What to work on: The result should hold only the lines from the one with "Image resolution: width=1024" through the final line of the data below, transcribed exactly, pictures left out.

(Dataset records)
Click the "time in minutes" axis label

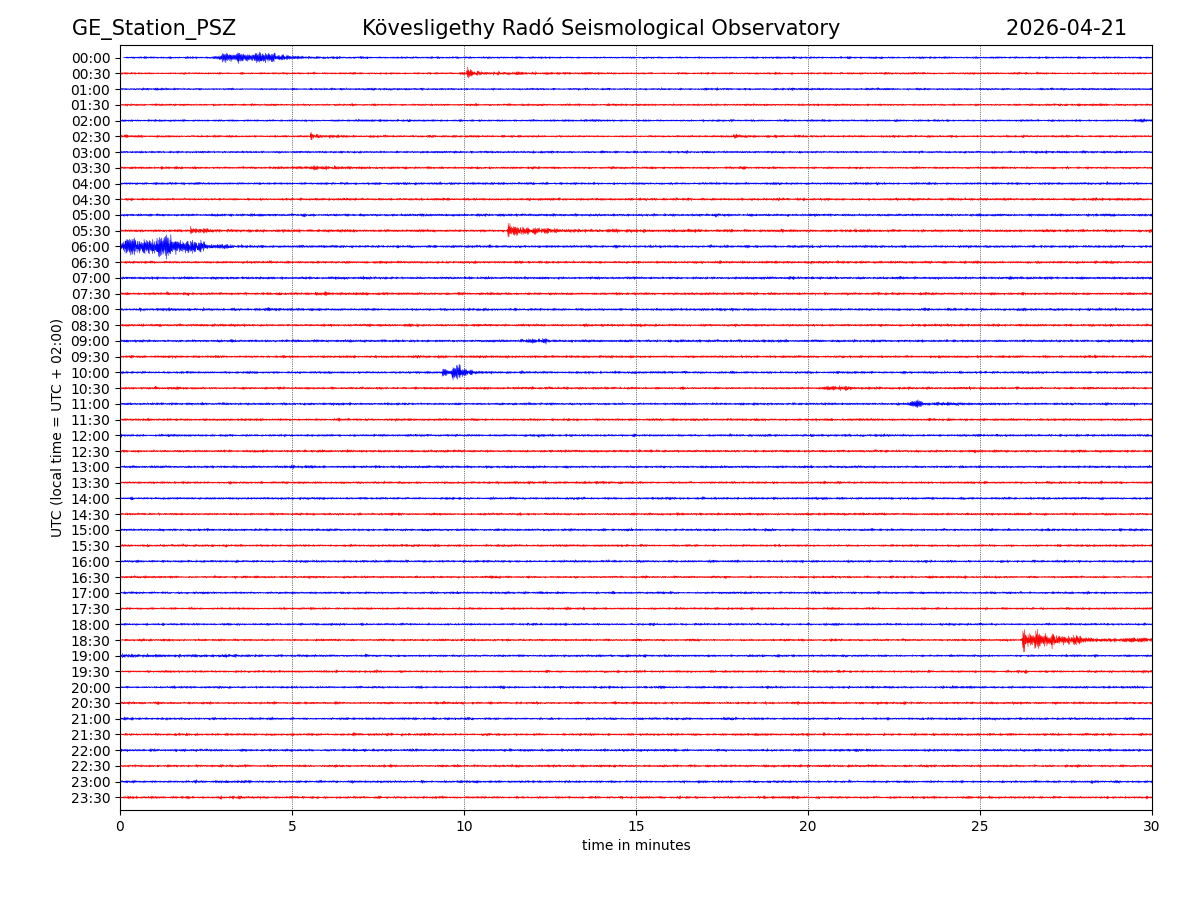tap(636, 846)
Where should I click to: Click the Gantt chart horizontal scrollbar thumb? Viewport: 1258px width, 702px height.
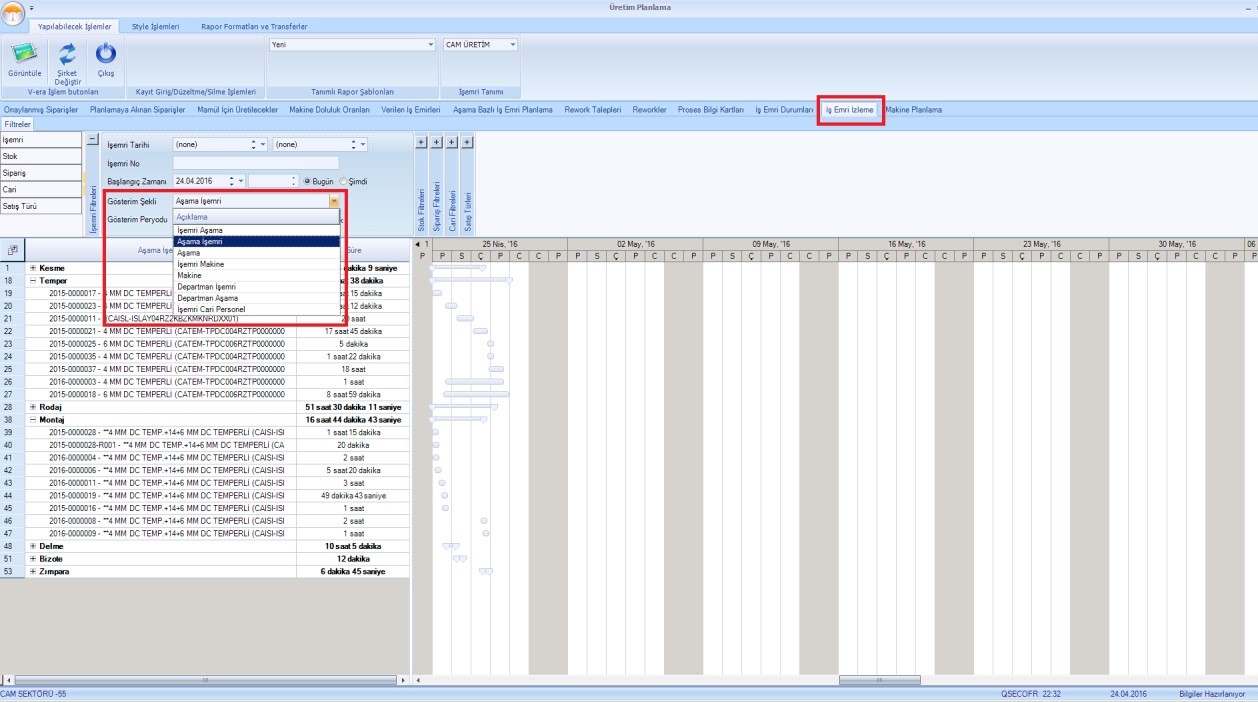tap(878, 680)
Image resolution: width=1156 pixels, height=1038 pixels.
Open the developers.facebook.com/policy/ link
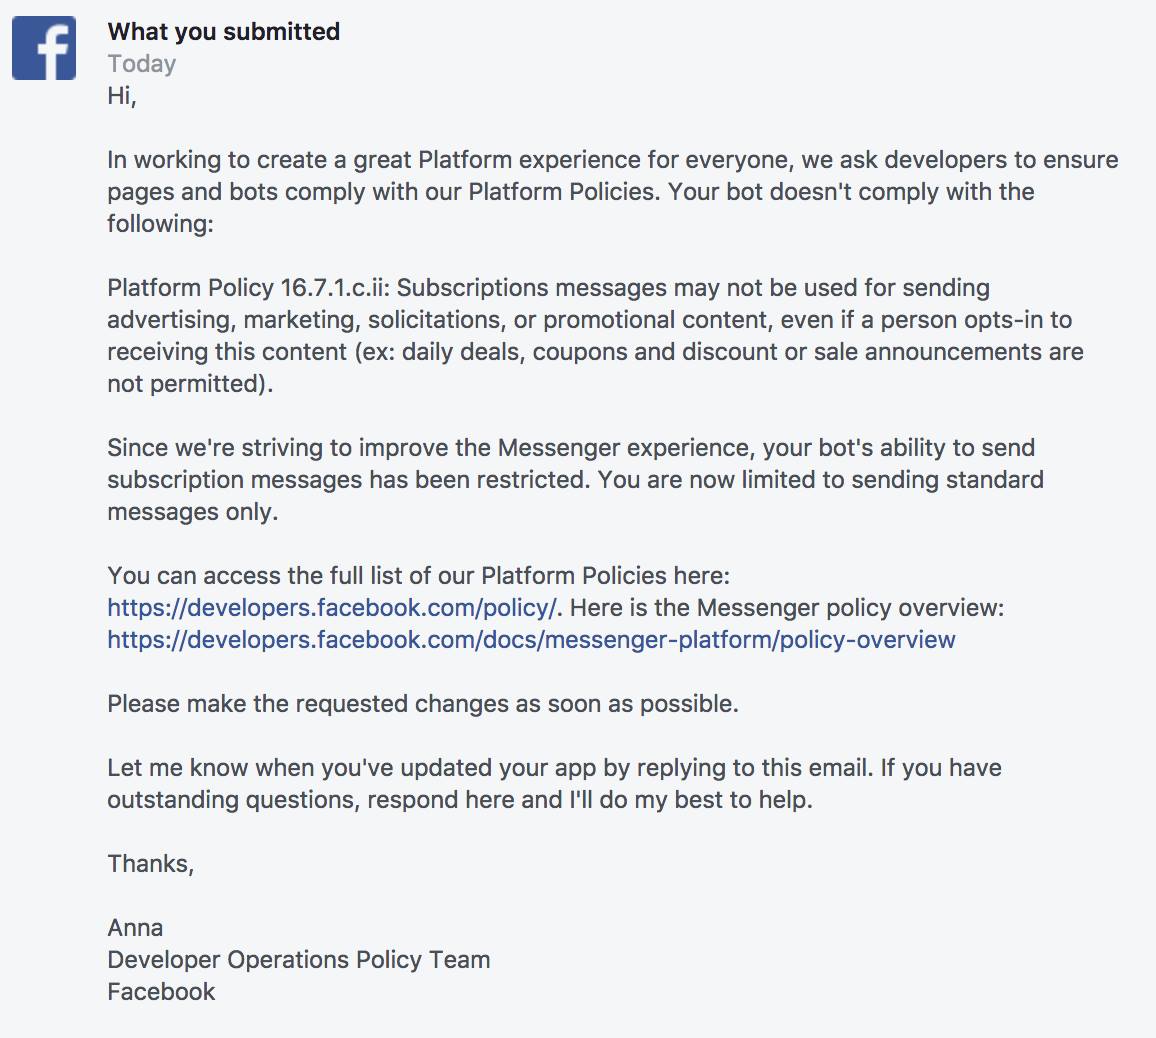[x=334, y=608]
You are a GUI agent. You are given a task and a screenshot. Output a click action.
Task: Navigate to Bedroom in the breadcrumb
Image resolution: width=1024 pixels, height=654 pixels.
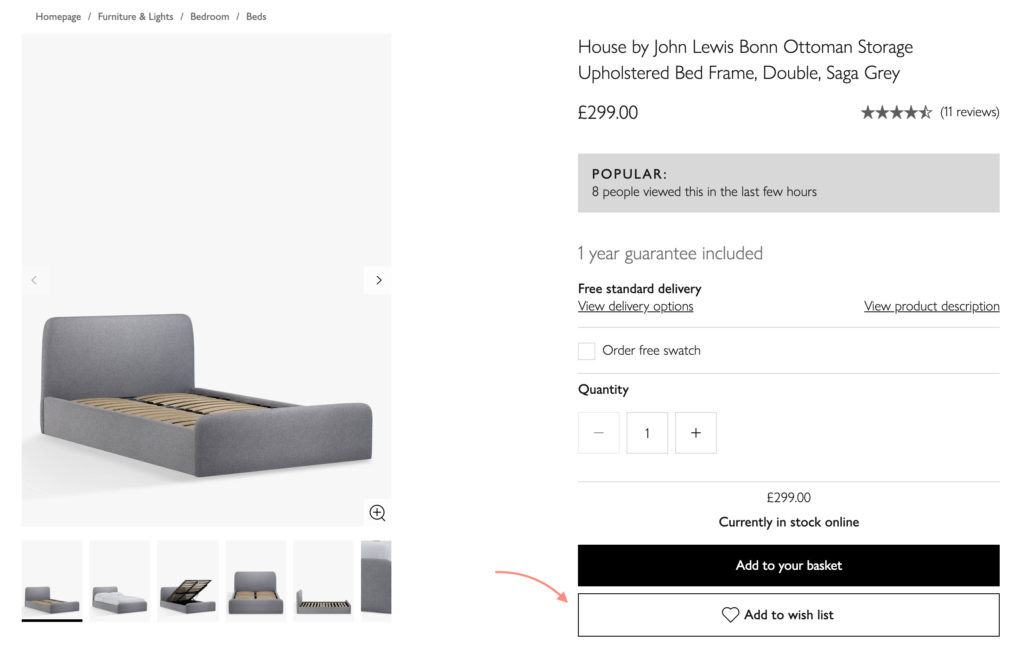pyautogui.click(x=209, y=16)
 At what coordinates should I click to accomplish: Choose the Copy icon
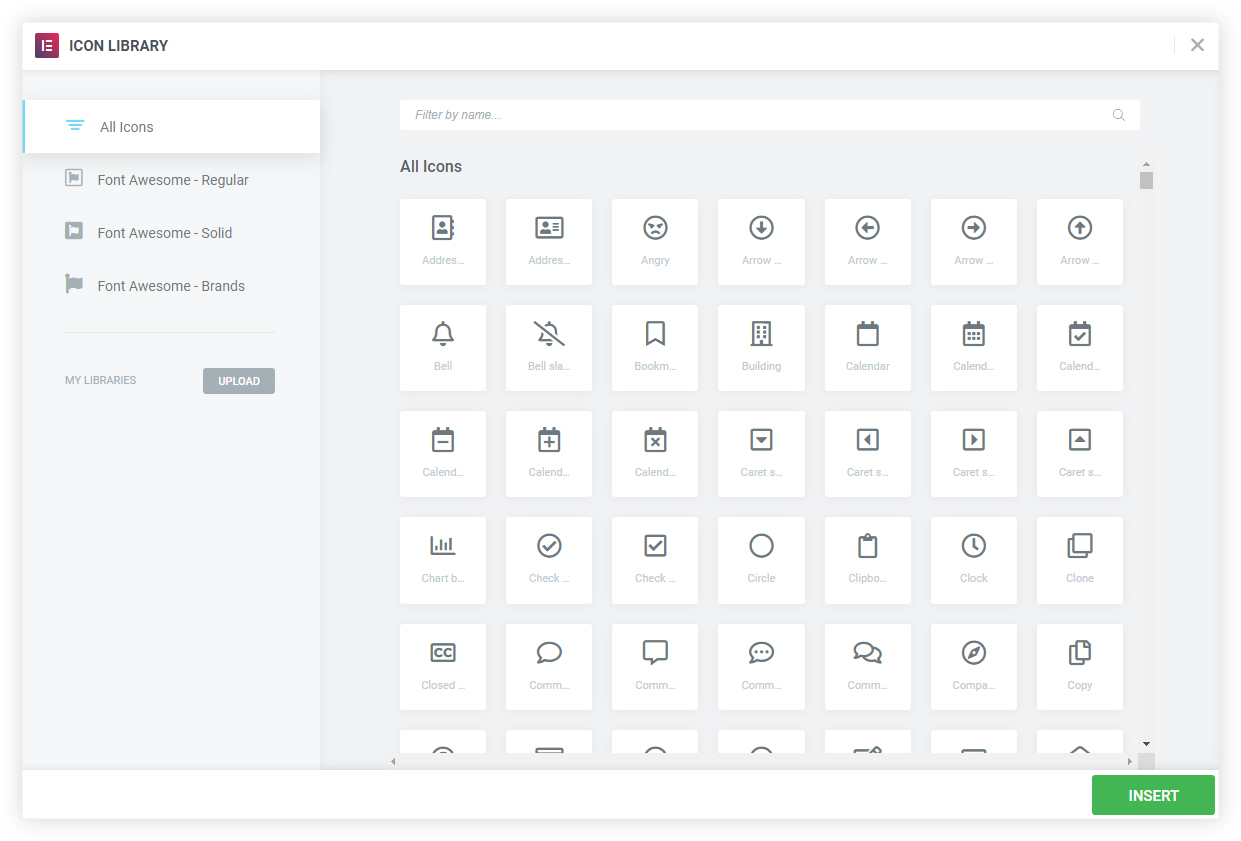click(x=1079, y=666)
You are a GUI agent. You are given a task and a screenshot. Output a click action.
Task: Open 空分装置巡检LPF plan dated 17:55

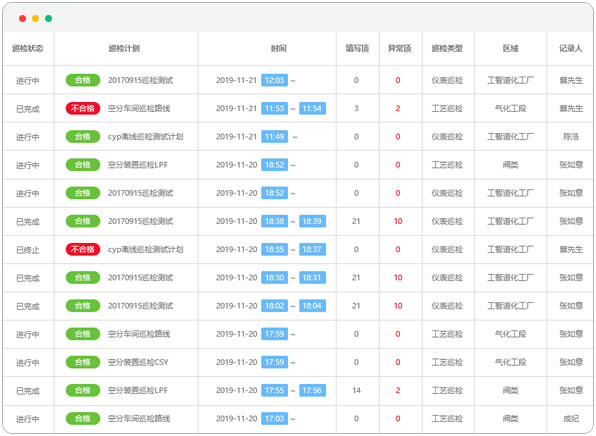(x=138, y=390)
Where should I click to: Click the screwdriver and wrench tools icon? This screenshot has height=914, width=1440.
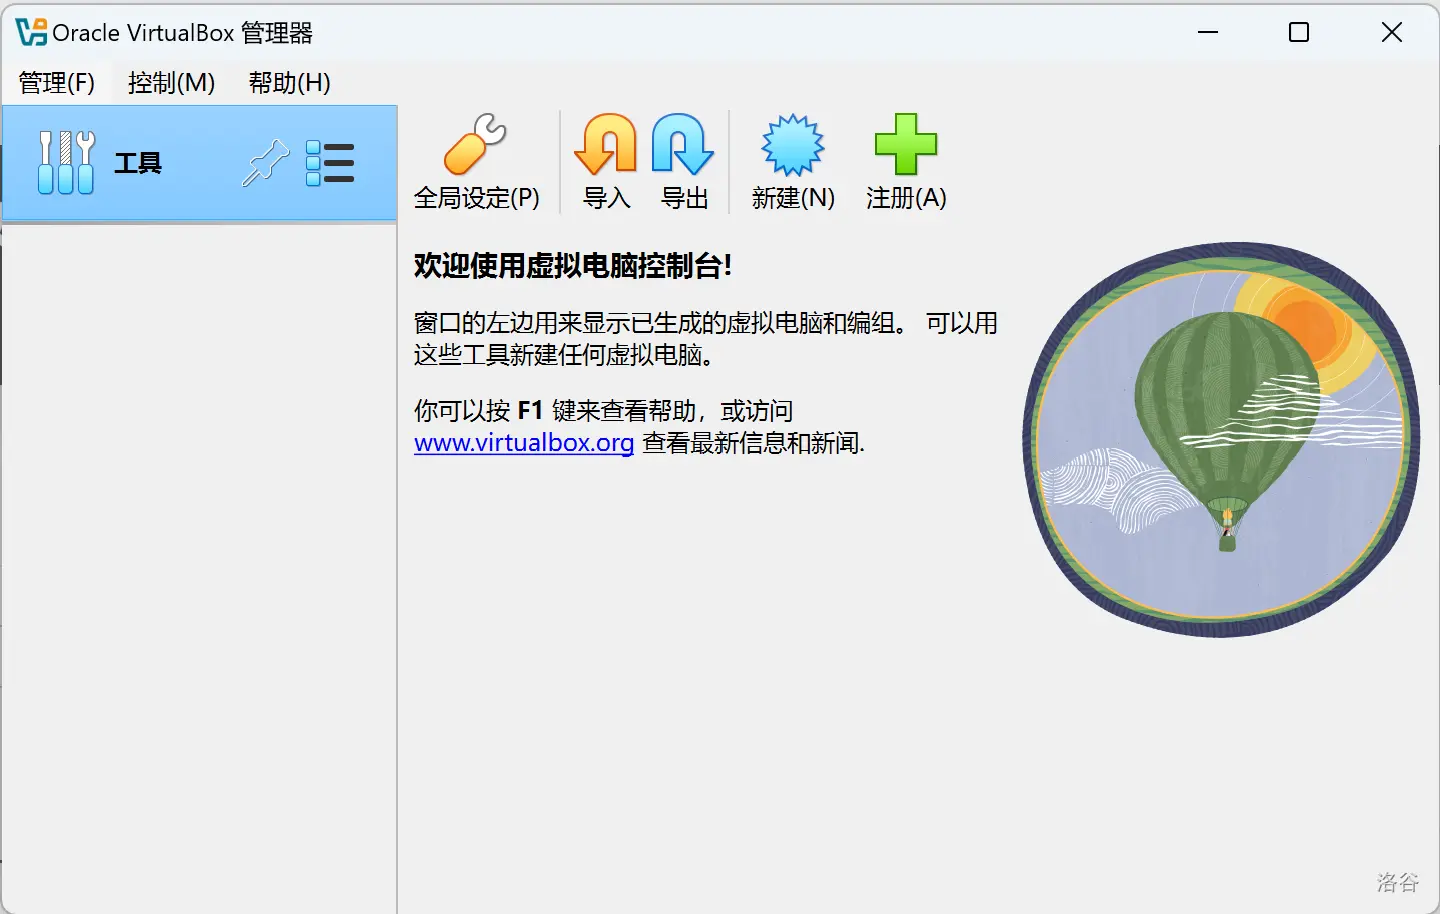pos(66,163)
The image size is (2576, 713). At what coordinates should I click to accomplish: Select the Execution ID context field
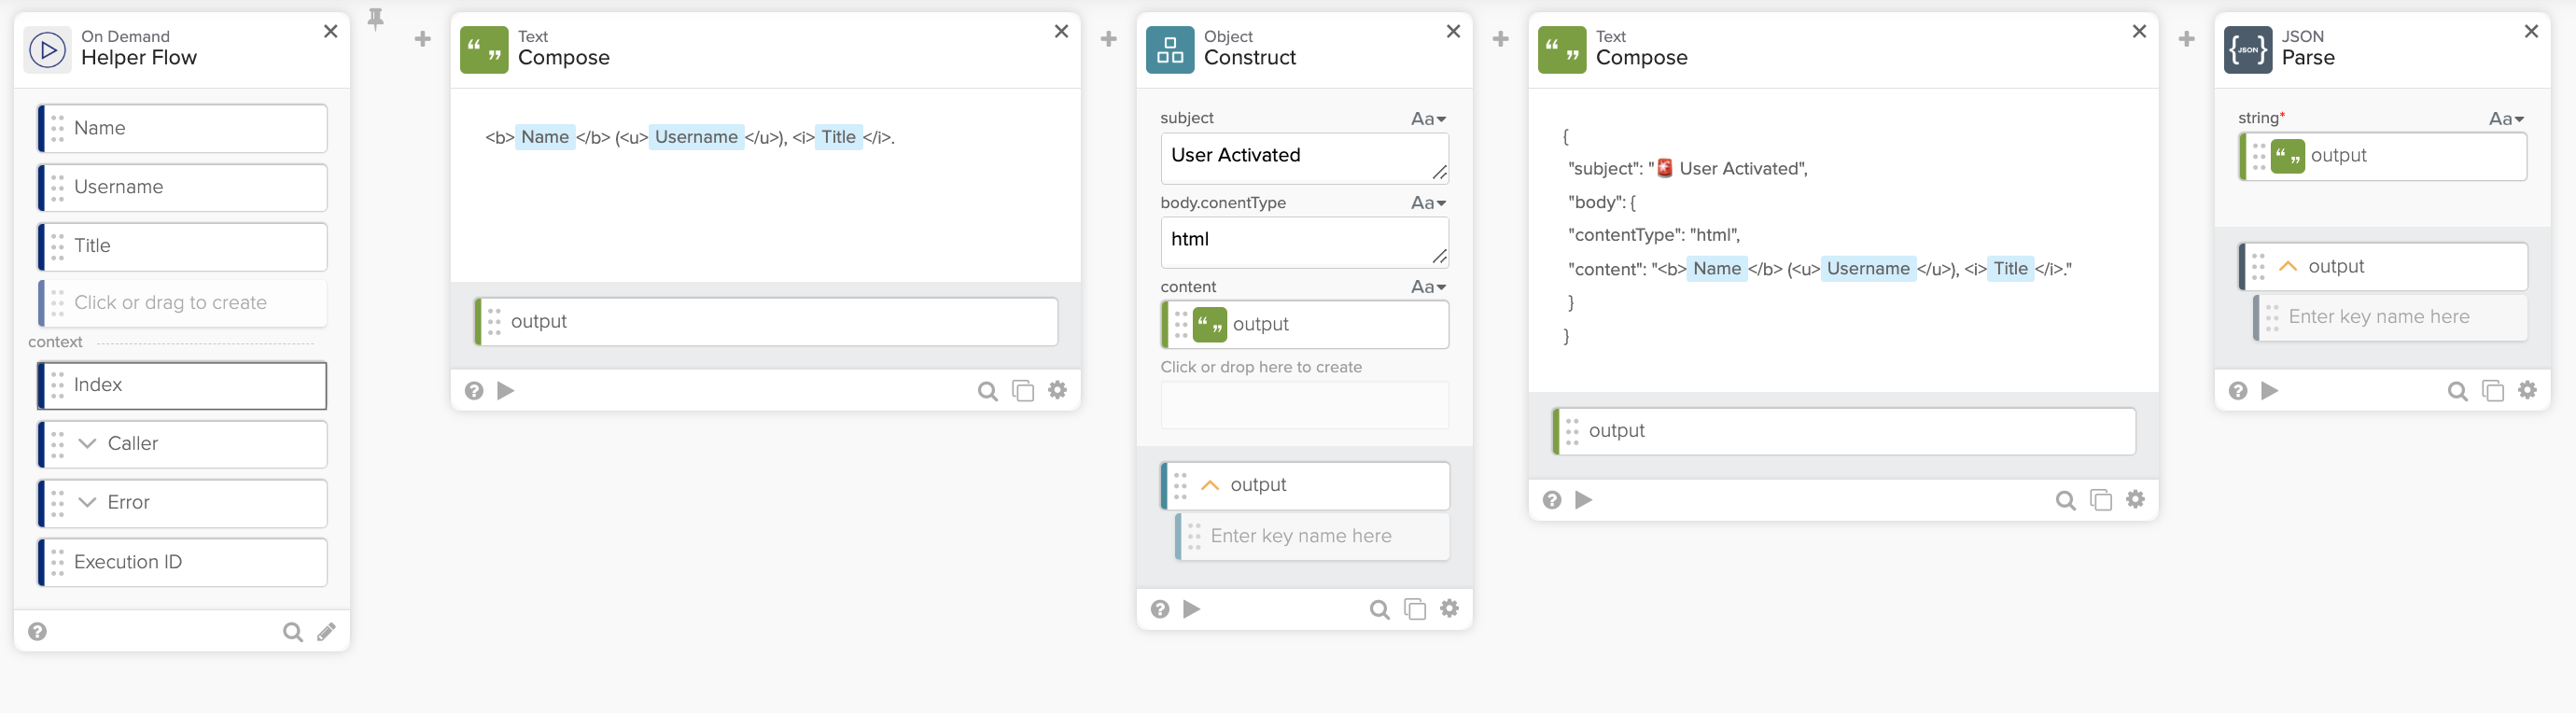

Output for this task:
Image resolution: width=1024 pixels, height=654 pixels.
pyautogui.click(x=209, y=16)
 At what coordinates should I click to accomplish: Choose the Copy icon
click(x=1079, y=666)
You are a GUI agent. You are given a task and a screenshot. Output a click action.
Task: Open 空分装置巡检LPF plan dated 17:55

(x=138, y=390)
Where should I click to: Click the screwdriver and wrench tools icon? This screenshot has height=914, width=1440.
pos(66,163)
The image size is (2576, 713). At what coordinates should I click to accomplish: Select the Execution ID context field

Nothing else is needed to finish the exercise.